There are, however, a couple of uncertainties in this approach. The first is Quebec City risks becoming Hamilton, Part Deux. Like Quebec City, Hamilton built an NHL rink in the city core with the hopes of attracting an NHL team. It had Tim Hortons’ money behind its bid but made a fatal mistake when it asked the NHL if it could pay its expansion money in installments. Ottawa, on the other hand, simply told the NHL all it wanted to hear and was late with its expansion payment anyway. In the intervening years, Hamilton served as a convenient getaway plan for teams that wanted to squeeze their markets for better arena deals. In the end, Hamilton patiently waited, until its building became obsolete.

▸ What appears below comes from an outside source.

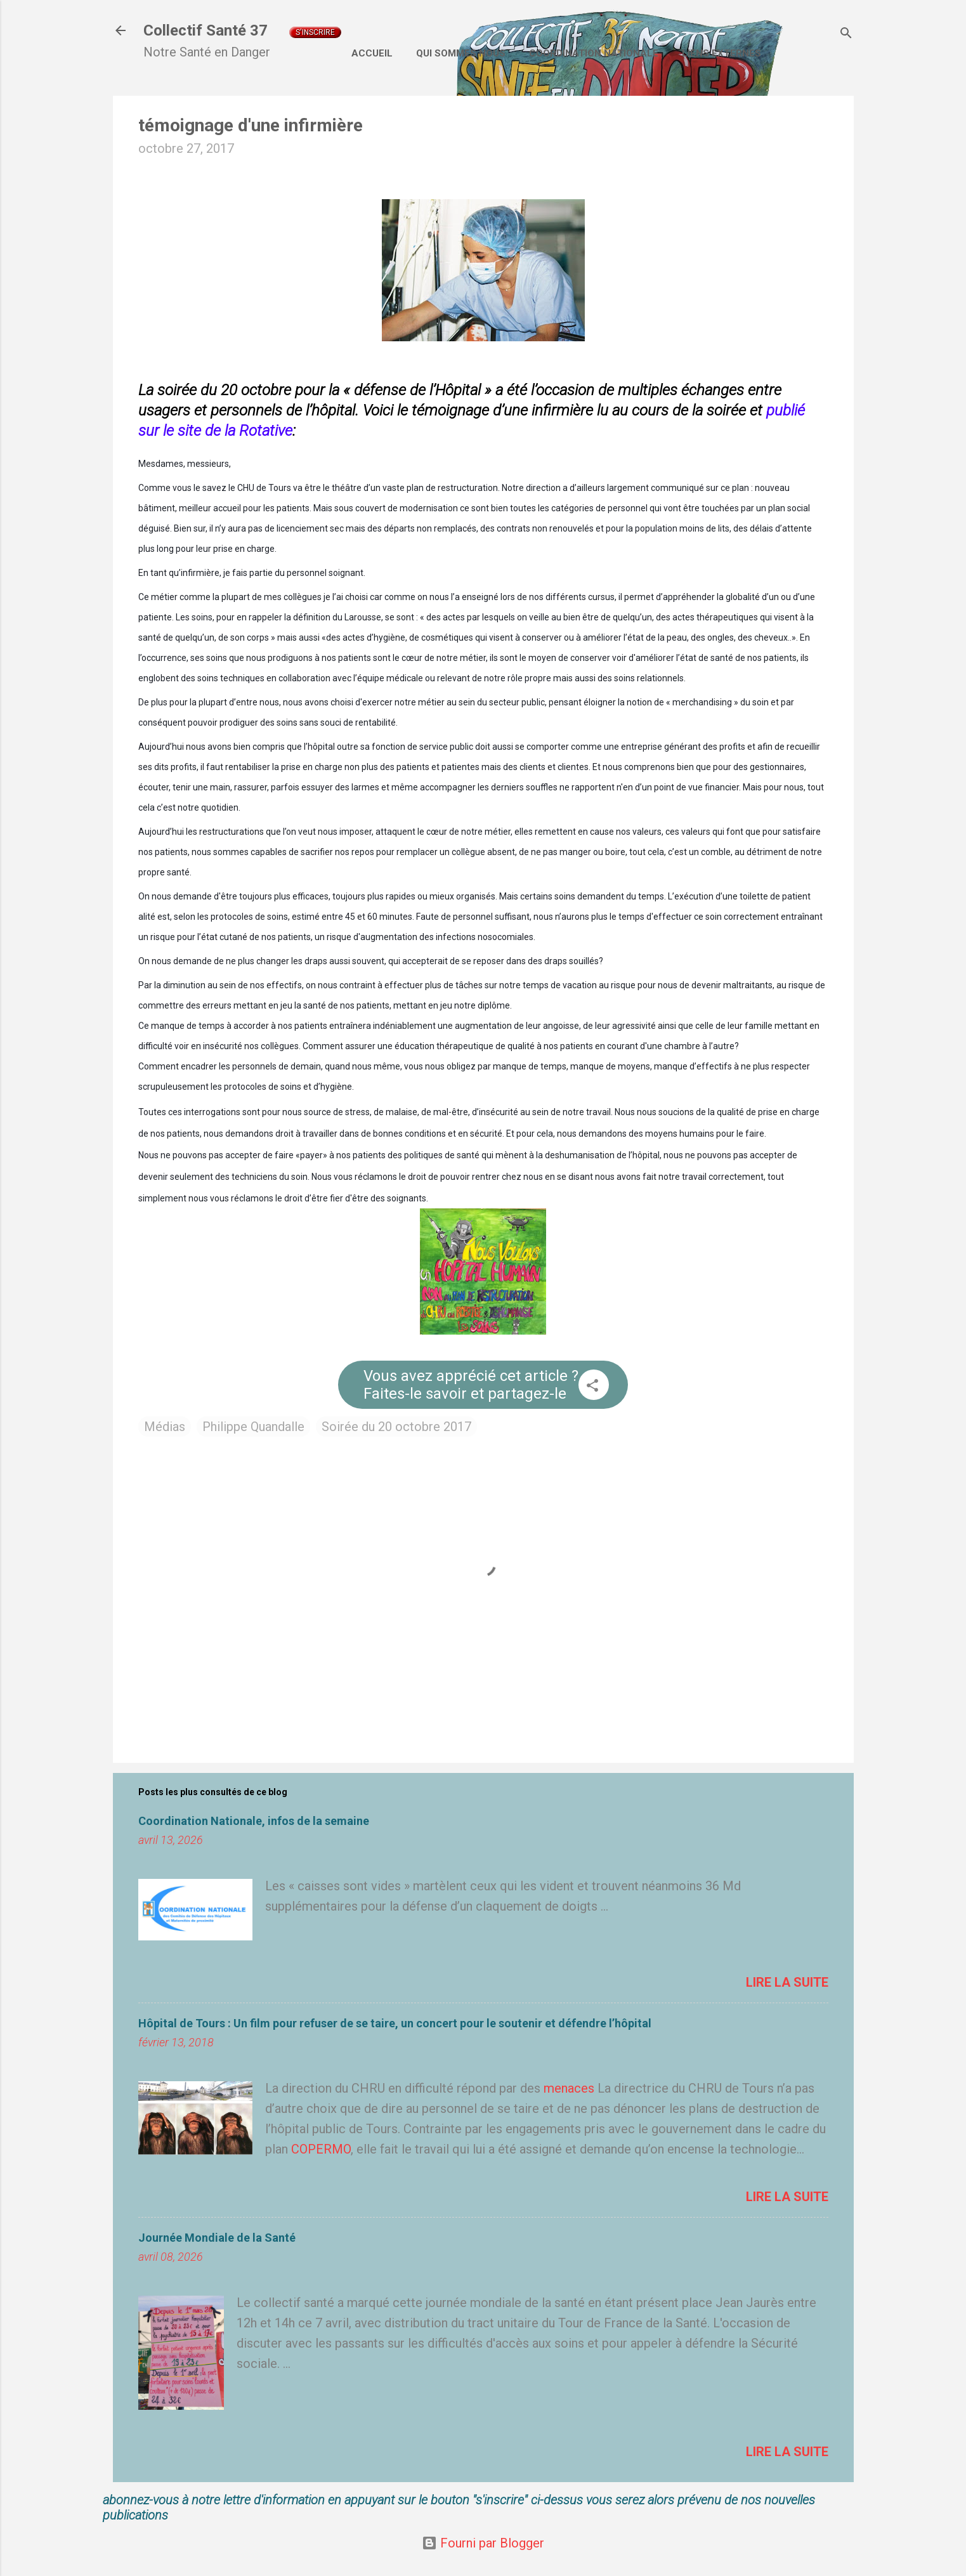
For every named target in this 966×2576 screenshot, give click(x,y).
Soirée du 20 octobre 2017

It also had the misfortune of being so close to Buffalo. But Quebec City is only about 160 miles from Montreal, and even though Canadiens owner Geoff Molson has publicly stated he would love to renew the Battle of Quebec, privately there is reason to believe it wouldn’t be a good move for Montreal.
The problem for Quebec is that it is already crazy for hockey, and by going to Quebec City, the NHL wouldn’t be gaining a lot of new fans. It would actually risk cutting into the Canadiens’ monopoly in the province. That wouldn’t help the Habs, and in a market with such meager corporate support, paying customers can only generate so many new dollars. So waiting for and complying with a league that has nothing to lose by continuing to offer little more than hope could very well be a frustrating and dangerous game for Quebec City.
Nordiques Nation, Landry acknowledged, has flagged a little since last summer’s announcement. There is no timeline for an expansion team or a relocation, but don’t think people in Quebec don’t notice when the Hurricanes get announced crowds of about 8,000. And for all the stability that exists with the Panthers, let’s not forget they have a green light to move the franchise out of Florida in eight years if they can document losses exceeding $100 million. Even though they’re getting help from the county and things are looking up, this is a team that lost $36 million in 2014-15.
Sooner or later, Landry and the hockey fans in Quebec City are counting on the NHL having to go to a place where, you know, people actually like hockey.
“We’re the greatest market in hockey, maybe with Montreal and Toronto,” Landry said. “It’s not a matter of if, but a matter of when.”